Surveillez d’abord les conditions réellement proposées par les banques, et non le seul taux annoncé dans les médias : elles varient selon le profil, l’apport, la durée, la banque et l’assurance. Regardez ensuite le nombre de biens disponibles dans le secteur visé, le délai de vente des annonces comparables et la fréquence des baisses de prix. Ces éléments renseignent sur le rapport de force local entre vendeurs et acheteurs.

Les données notariales, lorsqu’elles sont disponibles pour votre secteur, restent une référence utile parce qu’elles reflètent des ventes effectivement signées. Elles ont toutefois un décalage temporel. Complétez-les avec les documents du bien et une visite attentive du quartier à plusieurs moments de la journée. Dans le neuf, ajoutez l’état des permis, des mises en chantier et de l’offre locale, sans déduire automatiquement qu’une offre faible garantira une hausse des prix.

Le scénario central reste celui d’un marché très dépendant de l’accès au crédit et de l’adaptation des prix. Il n’exclut ni des reprises localisées ni des baisses plus marquées sur les biens pénalisés par leurs défauts. Pour chaque projet, la réponse pertinente reste individuelle : qualité du bien, horizon de détention, financement obtenu et capacité à absorber les dépenses futures.

Questions fréquentes sur le marché immobilier en septembre 2024

Est-ce le bon moment pour acheter un bien immobilier en 2024 ?
C’est le bon moment si votre financement est sécurisé, si le bien répond à un besoin durable et si son prix intègre ses défauts et travaux. Chercher le point bas parfait est rarement efficace. Comparez surtout le coût global de l’opération, votre mensualité, votre apport restant et votre horizon de détention.
Les prix de l’immobilier vont-ils encore baisser ?
Une baisse peut se poursuivre dans certains secteurs ou sur les biens mal valorisés, mais il n’existe pas de trajectoire unique.

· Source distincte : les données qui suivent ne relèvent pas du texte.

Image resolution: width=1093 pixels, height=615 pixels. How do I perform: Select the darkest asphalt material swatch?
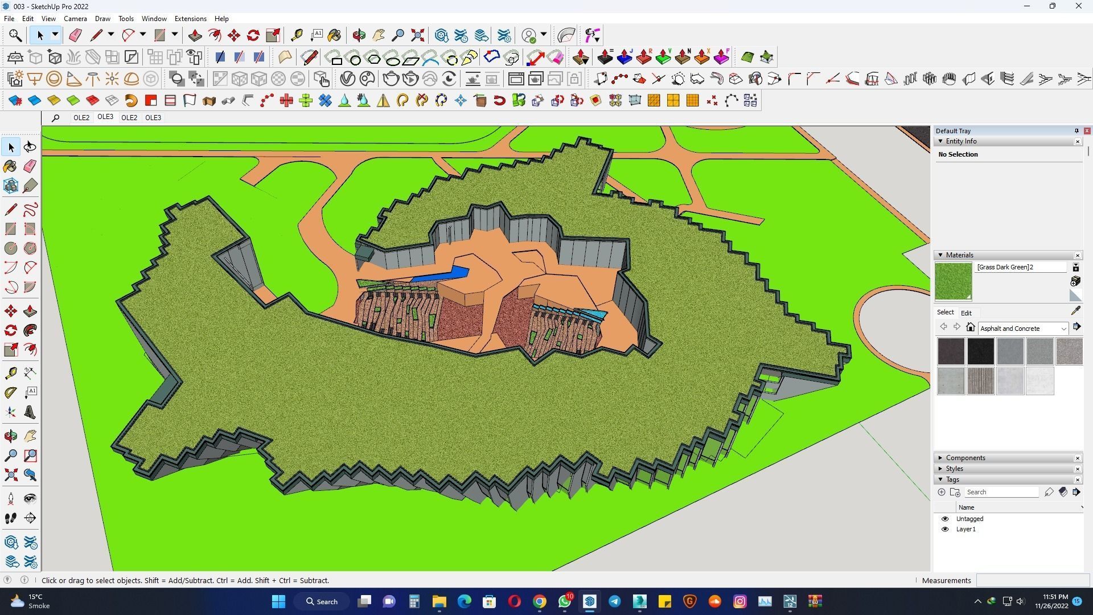point(980,351)
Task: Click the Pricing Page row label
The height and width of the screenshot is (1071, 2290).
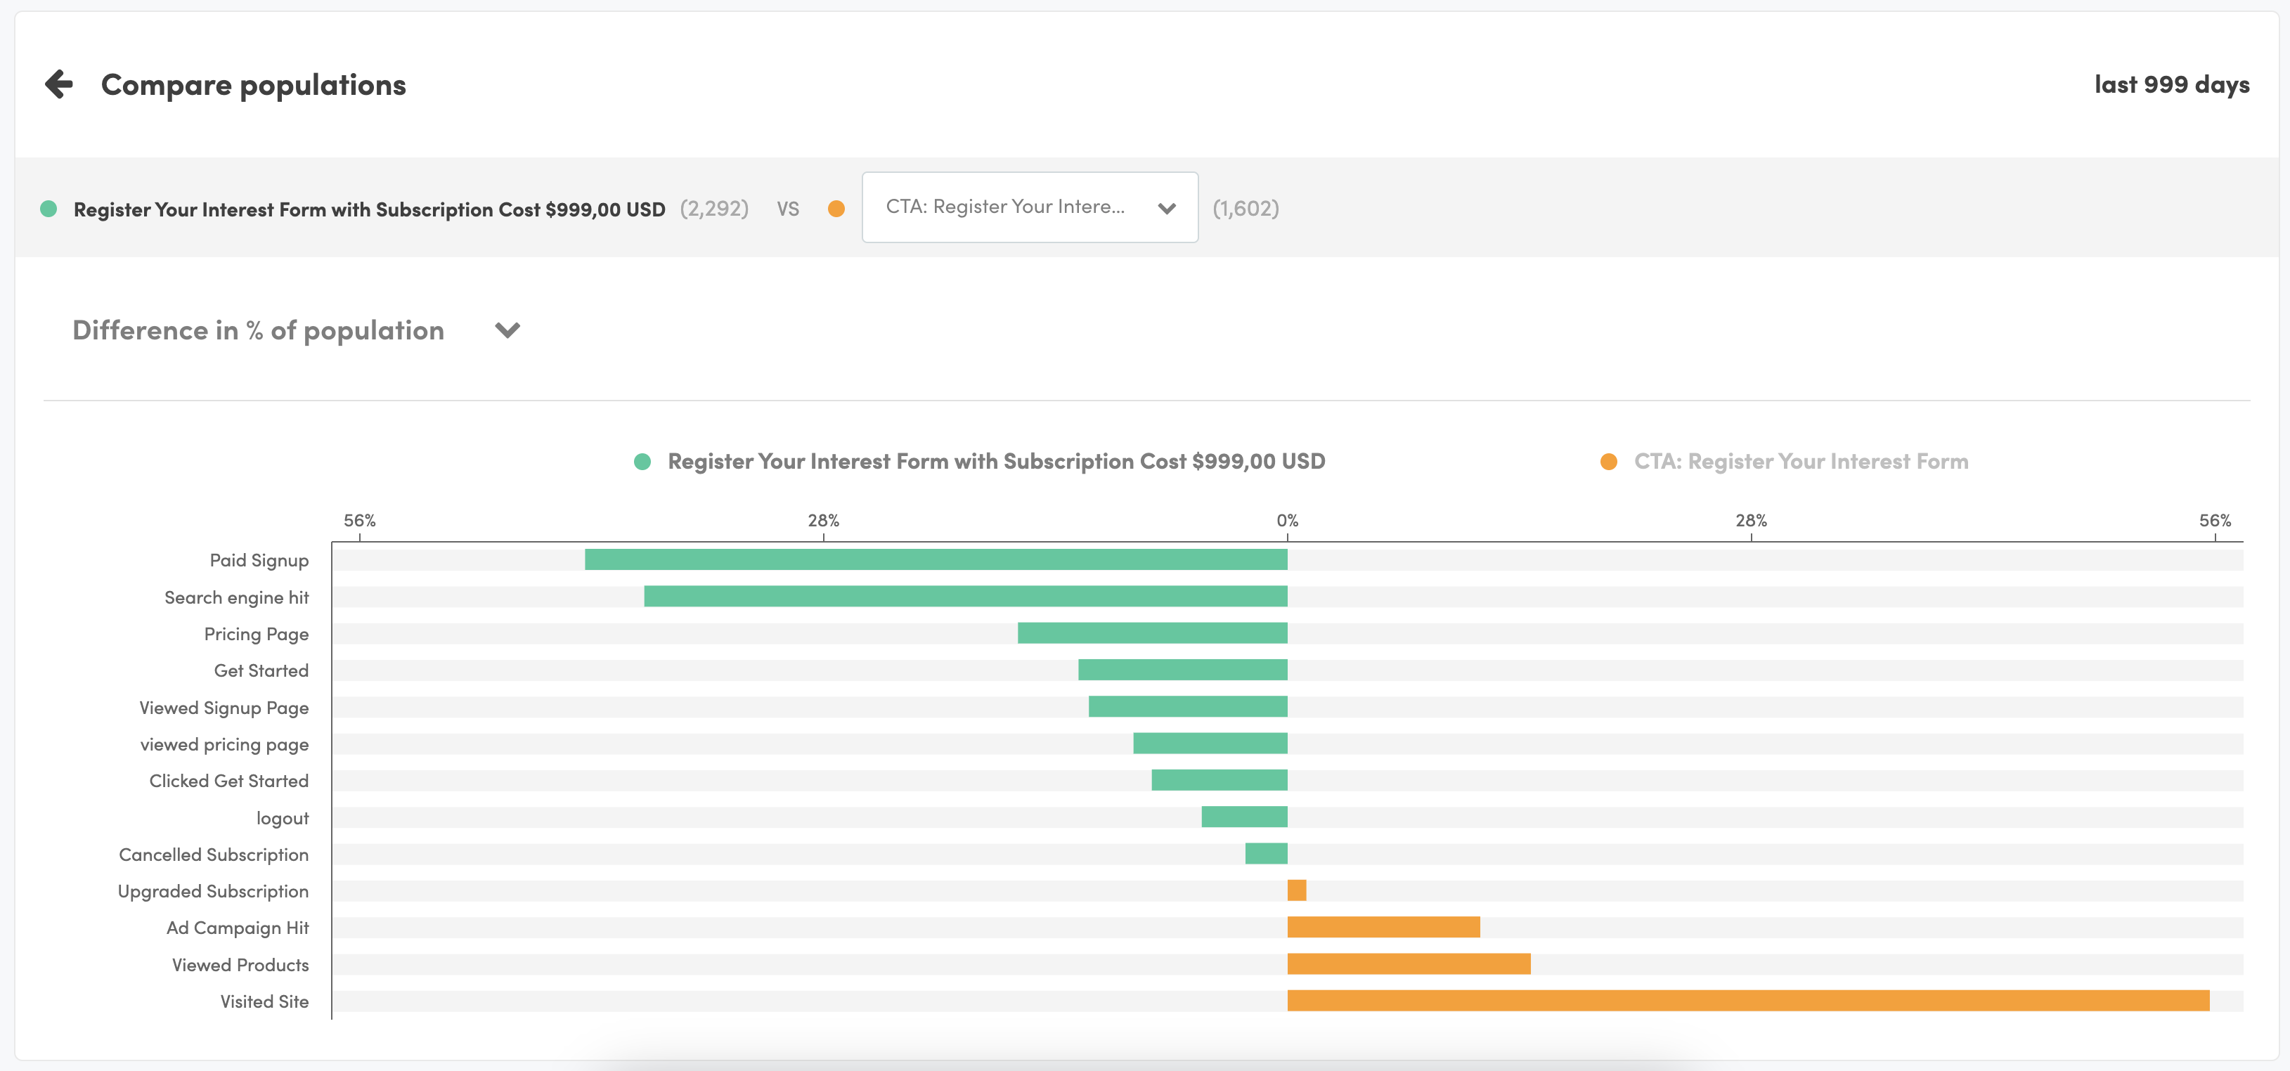Action: [x=256, y=634]
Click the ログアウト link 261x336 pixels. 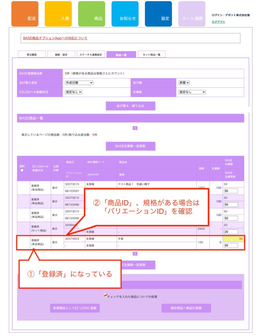coord(218,22)
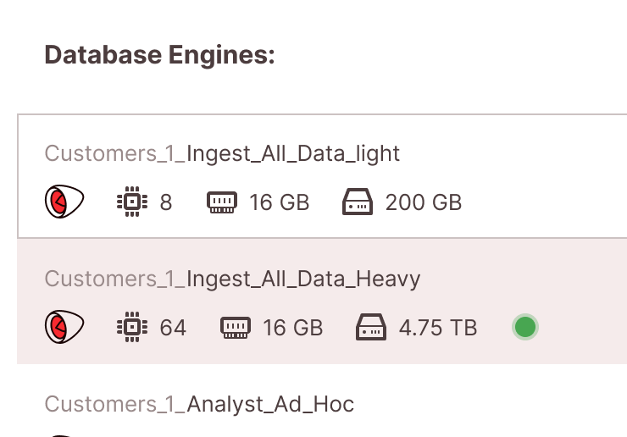This screenshot has height=437, width=627.
Task: Click the storage disk icon beside 200 GB
Action: 358,202
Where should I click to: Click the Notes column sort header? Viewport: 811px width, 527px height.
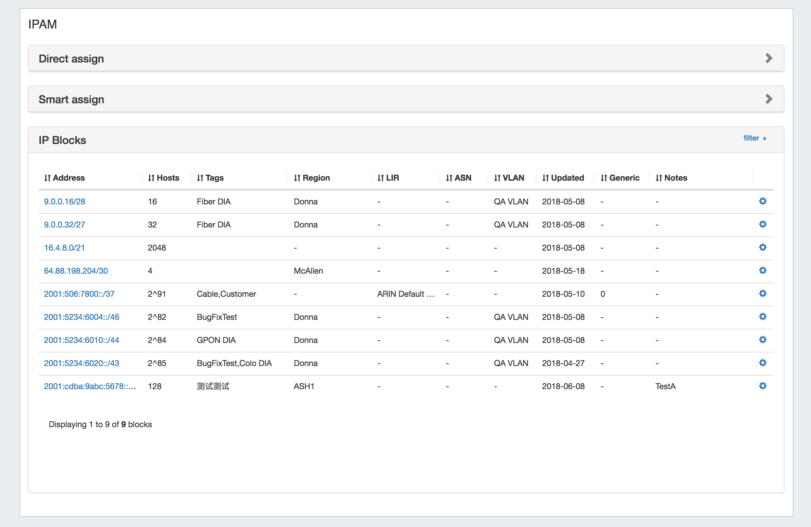671,178
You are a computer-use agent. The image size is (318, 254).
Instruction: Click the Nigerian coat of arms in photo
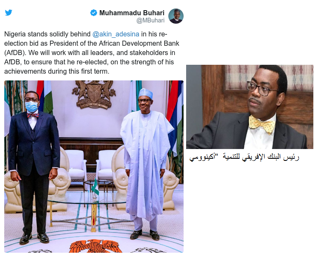(x=94, y=94)
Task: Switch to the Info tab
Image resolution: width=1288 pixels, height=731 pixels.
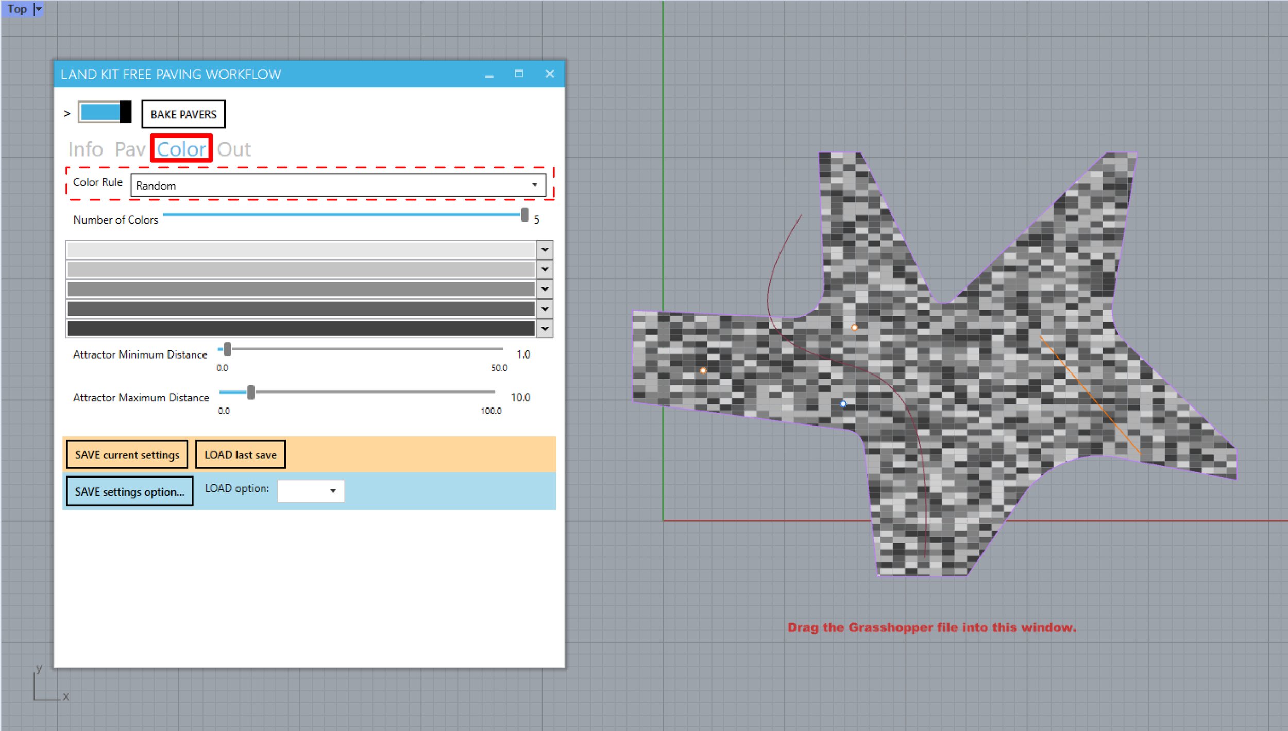Action: (x=86, y=149)
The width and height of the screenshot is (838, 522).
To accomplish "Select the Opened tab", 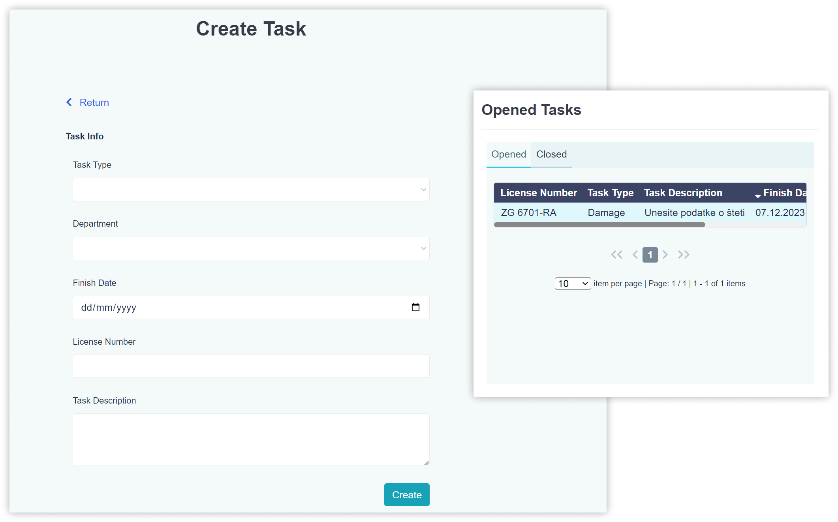I will 509,154.
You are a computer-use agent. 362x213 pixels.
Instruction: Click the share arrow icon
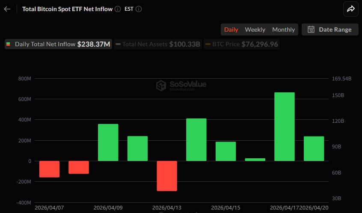[350, 9]
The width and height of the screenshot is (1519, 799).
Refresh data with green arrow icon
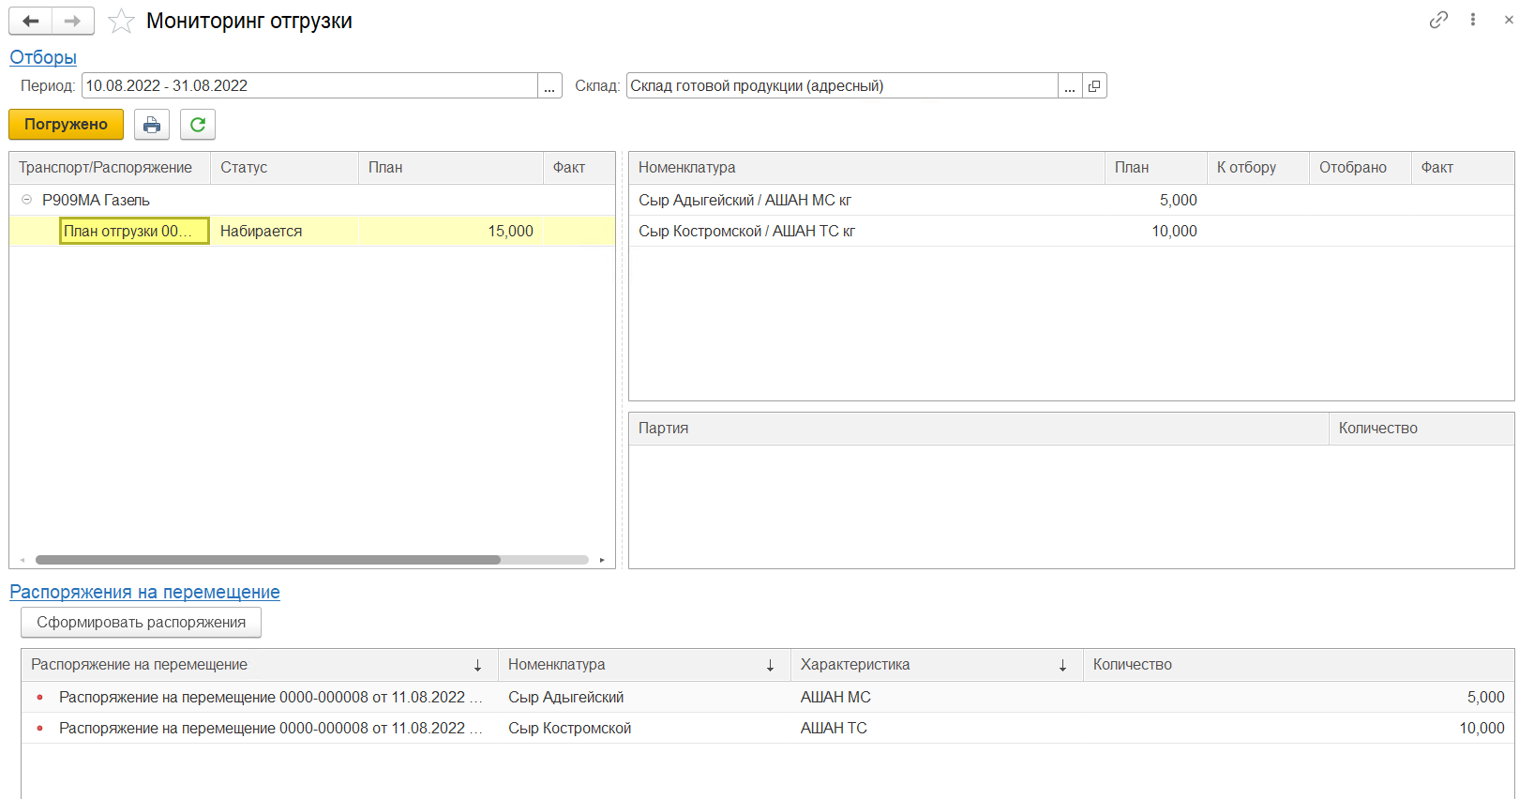click(198, 125)
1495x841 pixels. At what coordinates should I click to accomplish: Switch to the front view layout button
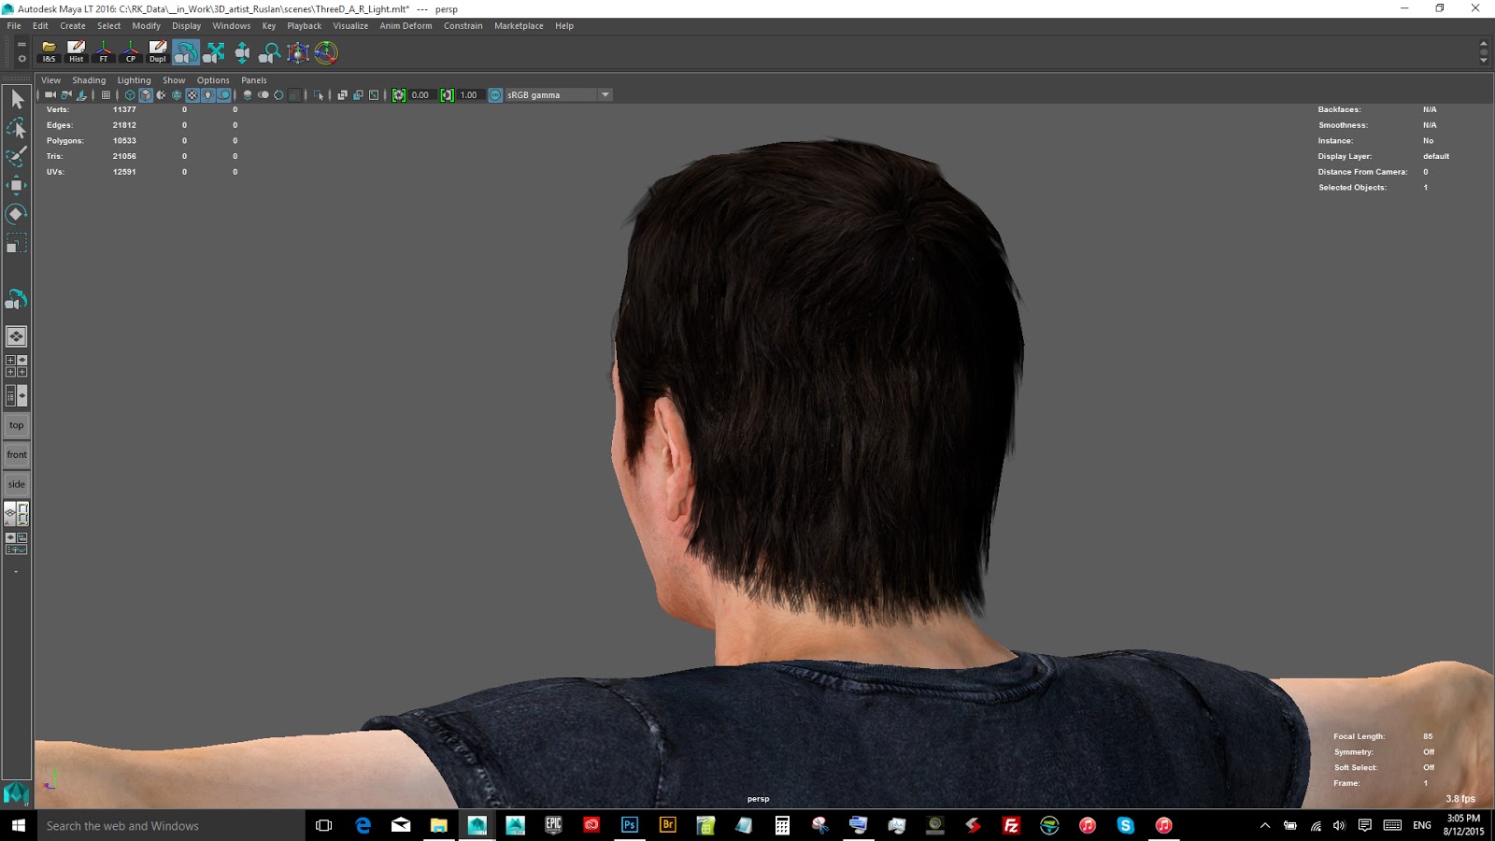(16, 454)
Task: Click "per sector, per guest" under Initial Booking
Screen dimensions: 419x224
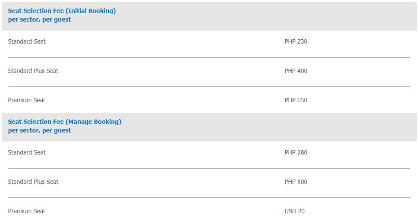Action: coord(39,19)
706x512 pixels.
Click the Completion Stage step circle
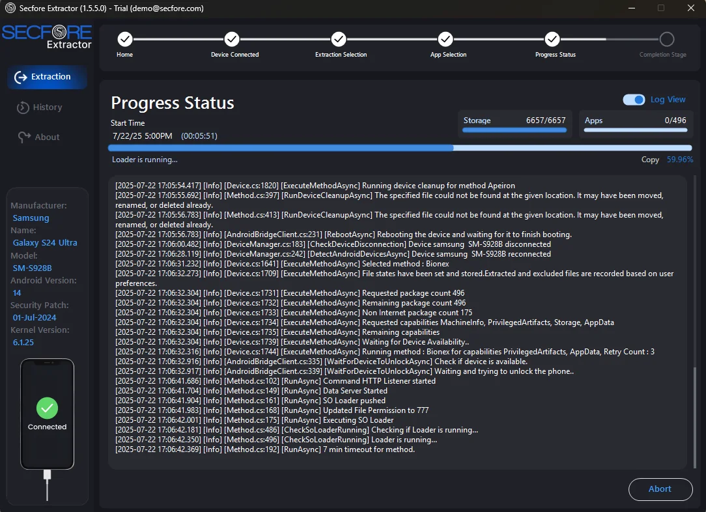[x=666, y=39]
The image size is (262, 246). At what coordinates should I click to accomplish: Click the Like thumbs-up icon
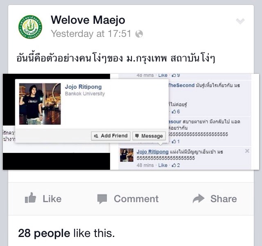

Les logements bien placés, performants et rares résistent souvent mieux. Analysez les ventes comparables, les délais de vente et les négociations dans le quartier ciblé plutôt qu’une moyenne nationale.
Quel apport faut-il pour acheter en septembre 2024 ?
Il n’existe pas de minimum légal général, mais les banques demandent fréquemment que l’apport couvre au moins les frais d’acquisition et de garantie. Dans l’ancien, cela représente souvent un montant significatif. Gardez aussi une épargne de précaution : consacrer toutes vos liquidités à l’apport fragilise le projet en cas de travaux ou d’imprévu.
Peut-on acheter un logement classé F ou G au DPE ?
Oui, mais le prix et le financement doivent tenir compte de la rénovation. Demandez les diagnostics, un audit énergétique lorsqu’il est requis, des devis et les documents de copropriété. Pour un investissement locatif, vérifiez impérativement le calendrier d’interdiction de location et les restrictions de loyer applicables à la date de signature du bail.
Comment savoir si un prix immobilier est réaliste ?
Un prix réaliste se justifie par des ventes récentes de biens comparables, corrigées pour l’état, l’étage, l’extérieur, le DPE, les charges et les travaux. Les annonces ne suffisent pas : elles reflètent des prétentions, pas toujours des transactions. Un notaire ou un agent connaissant précisément le micro-marché peut compléter votre analyse.